Salvianolic acid B inhibits melanoma via dual modulation of glycolysis and NK/T cell immunity.

Melanoma is a highly aggressive malignancy, and resistance to immune checkpoint inhibitors (ICIs) remains particularly pronounced in acral and mucosal subtypes among Chinese patients. A key driver of this resistance is glycolysis-driven lactate accumulation, which fosters an immunosuppressive tumor microenvironment (TME). Salvianolic acid B (Sal B), a natural compound derived from Salvia miltiorrhiza, has shown therapeutic promise, but its anti-melanoma mechanism remains largely undefined. Here, we used network pharmacology to predict the potential core targets of Sal B in melanoma, and validated the antitumor effect of Sal B in A375 cells and xenograft mouse models. Sal B markedly inhibited cell proliferation, migration, and invasion, induced G2/M cell cycle arrest and apoptosis, and suppressed glycolytic activity. In vivo, Sal B significantly reduced tumor growth, and transcriptomic profiling revealed upregulation of immune-related genes, including those in the TNF pathway.

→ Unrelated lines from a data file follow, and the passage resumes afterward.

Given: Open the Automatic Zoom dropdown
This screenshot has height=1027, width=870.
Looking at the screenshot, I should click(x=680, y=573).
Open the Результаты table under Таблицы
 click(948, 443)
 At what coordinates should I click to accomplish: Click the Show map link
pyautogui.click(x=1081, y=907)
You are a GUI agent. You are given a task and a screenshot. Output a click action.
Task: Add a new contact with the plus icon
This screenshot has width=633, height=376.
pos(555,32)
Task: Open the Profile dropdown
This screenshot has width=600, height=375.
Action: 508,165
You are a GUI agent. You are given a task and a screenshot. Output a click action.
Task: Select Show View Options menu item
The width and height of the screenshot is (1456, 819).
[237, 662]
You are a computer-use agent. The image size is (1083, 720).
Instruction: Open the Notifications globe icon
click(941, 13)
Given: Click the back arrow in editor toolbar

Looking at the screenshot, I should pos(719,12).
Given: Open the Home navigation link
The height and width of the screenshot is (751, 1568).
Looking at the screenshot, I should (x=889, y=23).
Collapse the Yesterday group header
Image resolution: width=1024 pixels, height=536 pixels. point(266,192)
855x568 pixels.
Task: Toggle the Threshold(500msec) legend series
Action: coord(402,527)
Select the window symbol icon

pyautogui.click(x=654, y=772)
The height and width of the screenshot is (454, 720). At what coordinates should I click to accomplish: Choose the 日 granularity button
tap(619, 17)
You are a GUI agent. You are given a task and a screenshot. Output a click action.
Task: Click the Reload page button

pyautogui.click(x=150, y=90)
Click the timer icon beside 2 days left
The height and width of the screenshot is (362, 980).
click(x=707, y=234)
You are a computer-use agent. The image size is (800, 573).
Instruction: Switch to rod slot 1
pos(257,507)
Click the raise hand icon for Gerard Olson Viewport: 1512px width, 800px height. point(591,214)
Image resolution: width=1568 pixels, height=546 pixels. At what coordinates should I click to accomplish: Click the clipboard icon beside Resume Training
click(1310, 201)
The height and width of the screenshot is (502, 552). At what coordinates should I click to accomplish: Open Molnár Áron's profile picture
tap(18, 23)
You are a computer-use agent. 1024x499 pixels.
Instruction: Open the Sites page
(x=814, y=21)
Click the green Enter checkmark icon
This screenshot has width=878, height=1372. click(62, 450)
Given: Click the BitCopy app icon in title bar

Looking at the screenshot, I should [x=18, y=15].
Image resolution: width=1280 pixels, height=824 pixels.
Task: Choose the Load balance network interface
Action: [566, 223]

Consistently, Sal B treatment increased the proportions of NK and CD8 T cells, indicating that it may reshape the TME through metabolic reprogramming and immune activation. Compared to single-agent ICIs, Sal B offers dual metabolic-immune modulation, providing a new avenue for integrative immunotherapy in refractory melanoma prevalent in Chinese patients. Its natural origin and multi-target features may further reduce toxicity and enhance therapeutic precision, supporting the development of personalized treatment strategies.